Description: Gods Willing – John Flavel (Khmer):

Easy to read, abridged Khmer version of John Flavel ‘Divine Conduct or The Mystery of Providence’. This book of John Flavel ‘Gods Willing’ (translated in Khmer) is based on Psalm 57:2, “I will cry unto God most high; unto God that performeth all things for me.” John Flavel explains the following doctrine: “It is the duty of the saints, especially in times of straits, to reflect upon the performances of Providence for them in all the states and through all the stages of their lives”.

This book ‘Gods Willing’ of John Flavel, from English translated in Khmer, is rich with illustrations. For example, when John Flavel is dealing with the difference between what John Flavel calls “our time” and “God’s time,” John Flavel concludes that our time is not the proper season for us to receive our mercies, since God’s delay “is nothing else but the time of His preparation of mercies for you, and your heart for mercy, so that you may have it with the greatest advantage of comfort. The foolish child would pluck the apple while it is green; but when it is ripe it drops of its own accord and is more pleasant and wholesome” (p. 139).

This excellent book of John Flavel on providence, Gods Willing, translated in Khmer, opens avenues of spiritual knowledge and experience that few believers have probed.

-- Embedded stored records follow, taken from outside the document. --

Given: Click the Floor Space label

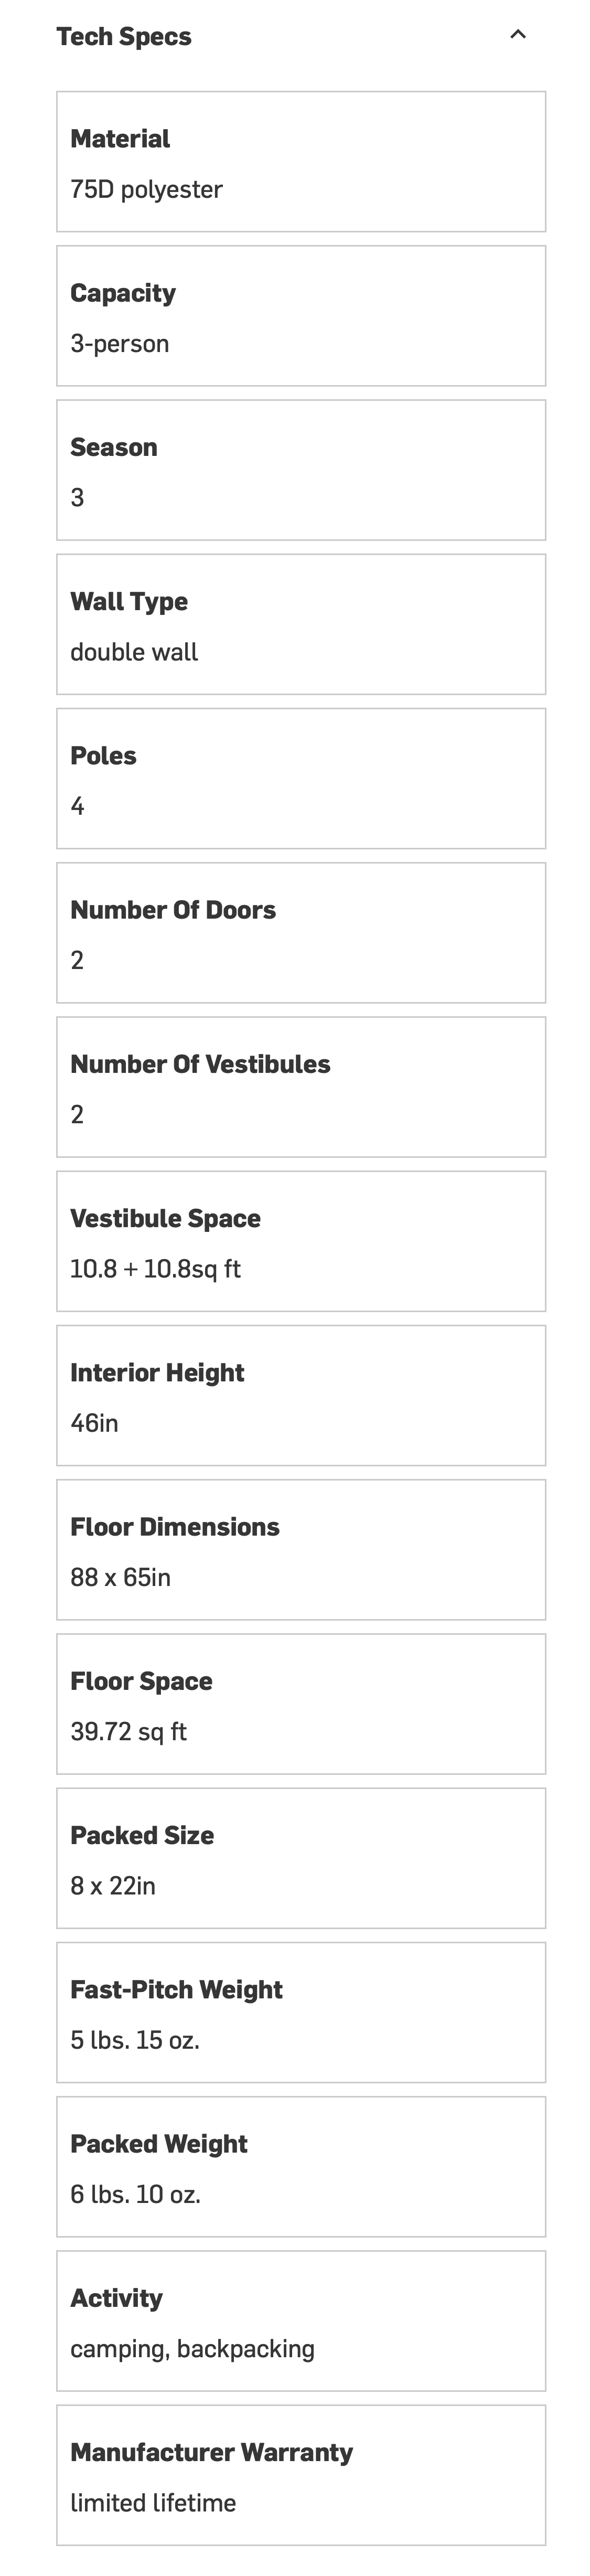Looking at the screenshot, I should tap(141, 1681).
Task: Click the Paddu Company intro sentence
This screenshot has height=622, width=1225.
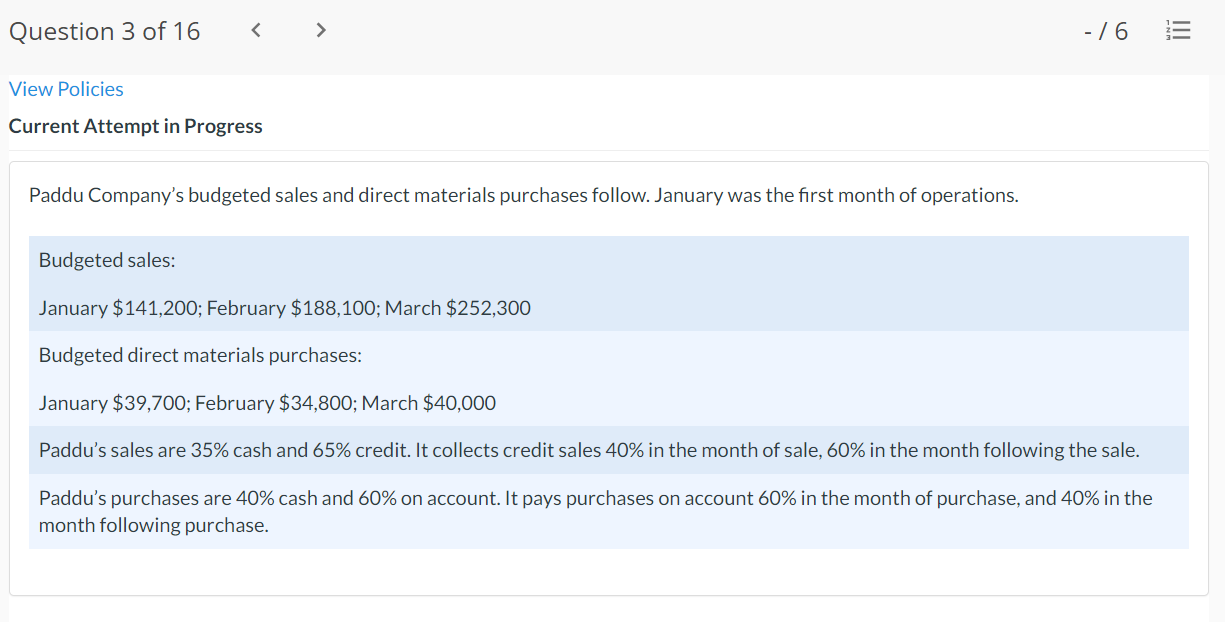Action: (523, 195)
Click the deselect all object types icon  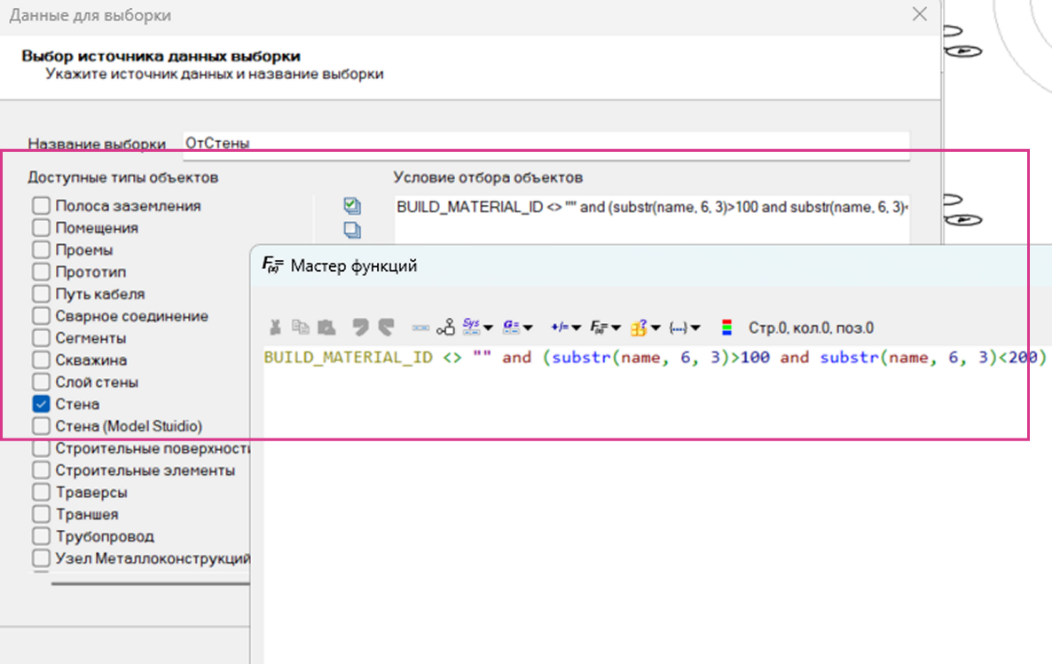click(x=351, y=230)
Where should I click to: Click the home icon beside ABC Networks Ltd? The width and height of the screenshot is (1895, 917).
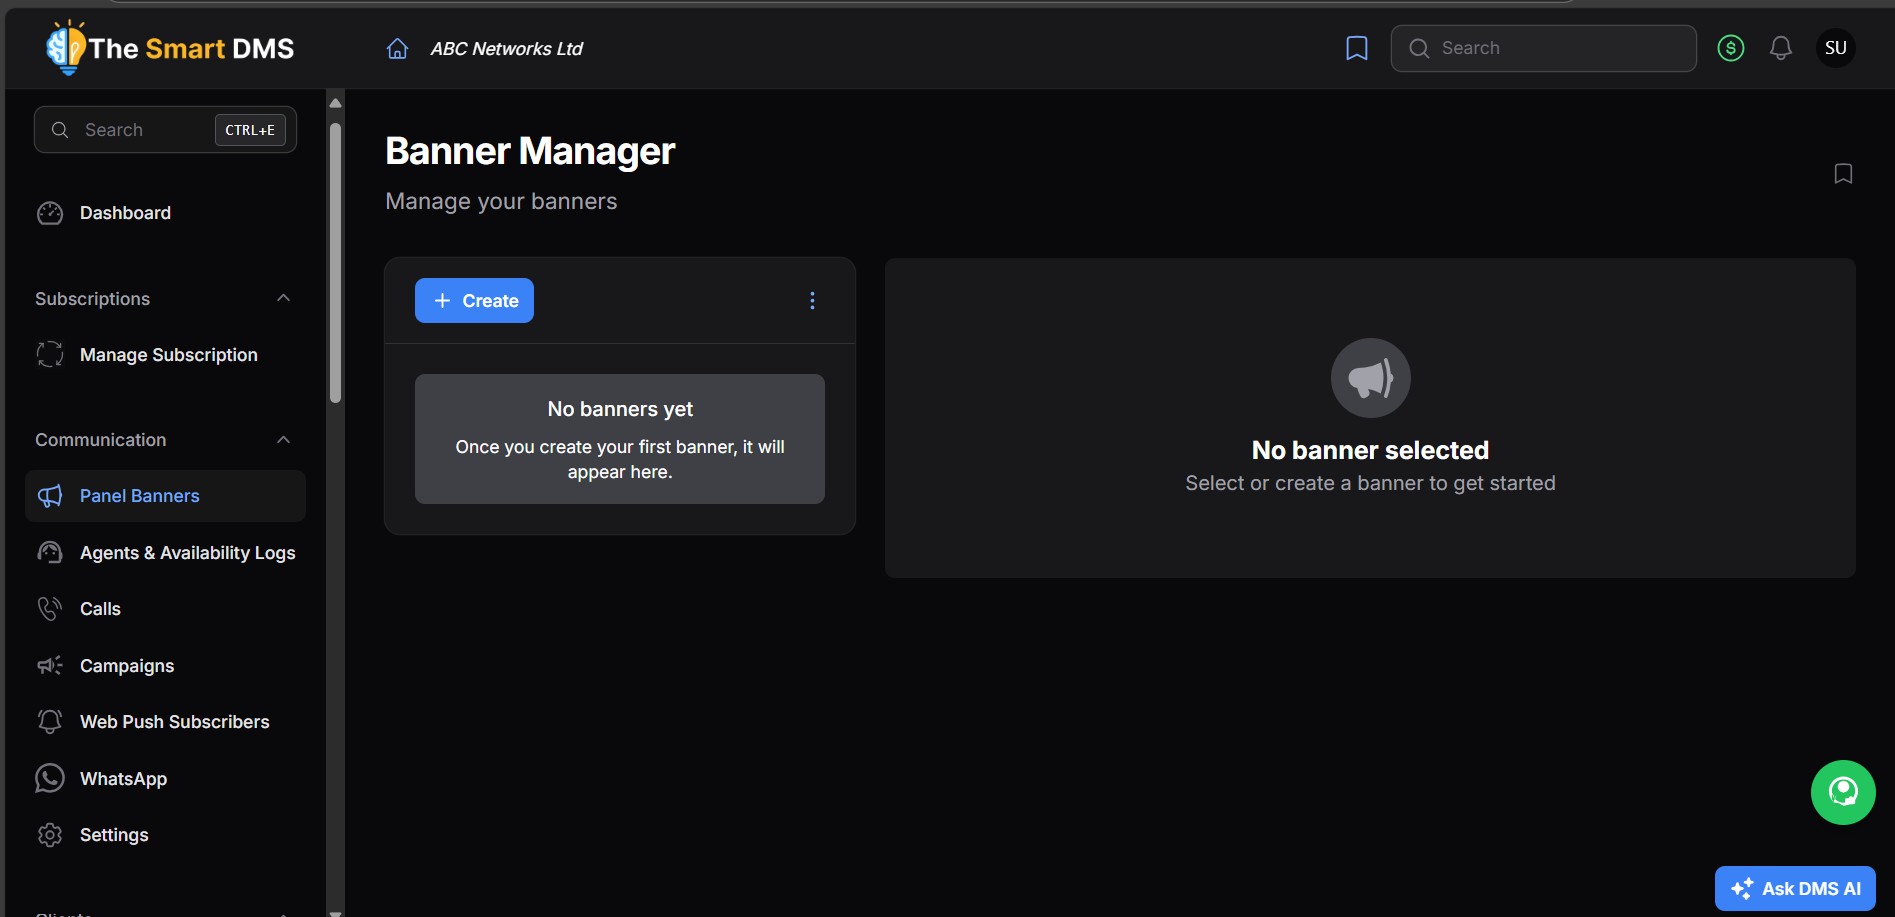click(x=397, y=49)

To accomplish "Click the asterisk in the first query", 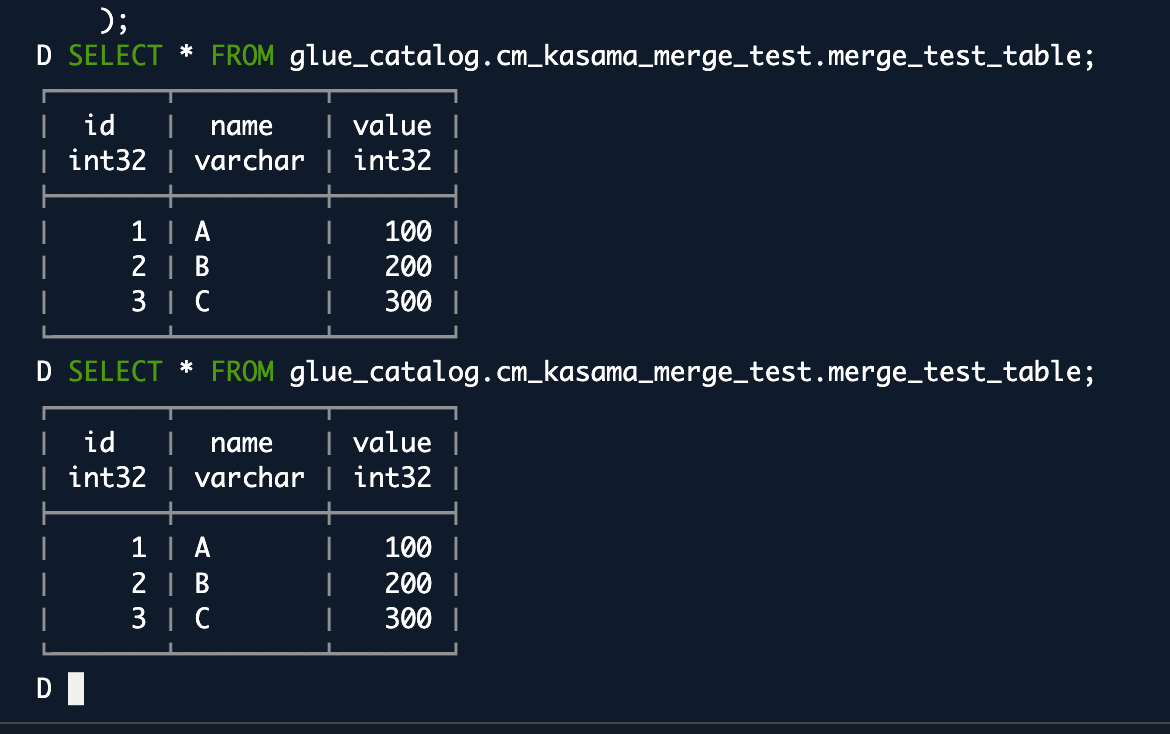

It is invaluable for understanding God’s purposes for our lives. John Flavel teaches us how to find delight in discerning how God works all things in the world for His glory and our good. Translation in Khmer (Cambodian language).

Source: Shalom Church


Author: John Flavel

John Flavel was humble, godly, and learned. He spent much time in study and prayer. One of his children wrote, “He was always full and copious in prayer, seemed constantly to exceed himself, and rarely made use twice of the same expressions.” He was well versed in church discipline, infant baptism, and a number of Oriental languages.

Flavel’s preaching was blessed by the Spirit. Robert Murray M‘Cheyne tells about an American immigrant, Luke Short, who remembered listening to Flavel preach in England when he was fifteen years old. The text was, “If any man love not the Lord Jesus Christ, let him be anathema maranatha.” Eighty-five years after hearing Flavel preach on the horror of dying under God’s curse, the Spirit of God effectually converted him at the age of one hundred as he meditated on that sermon!

Flavel’s power as a preacher came out of his depth of spiritual experience. He spent many hours in meditation and self-examination. As Middleton writes, “He [Flavel] attained to a well-grounded assurance, the ravishing comforts of which were many times shed abroad in his soul; this made him a powerful and successful preacher, as one who spoke from his own heart to those of others. He preached what he felt, and what he had handled, what he had seen and tasted of the word of life and they felt it also” (ibid., p. 58).

While meditating on heaven on one occasion, Flavel was so overcome with heavenly joy that he lost sight of this world. Stopping his horse by a spring, he viewed death as the most amiable face he had ever seen, except that of Christ’s, who made it so. When he finally arrived at an inn, the innkeeper said to him, “Sir, what is the matter with you? You look like a dead man.” “Friend,” Flavel replied, “I was never better in my life.” Years later, Flavel said that he understood more of heaven from that experience than from all the books he had ever read and all the sermons he had ever heard on the subject.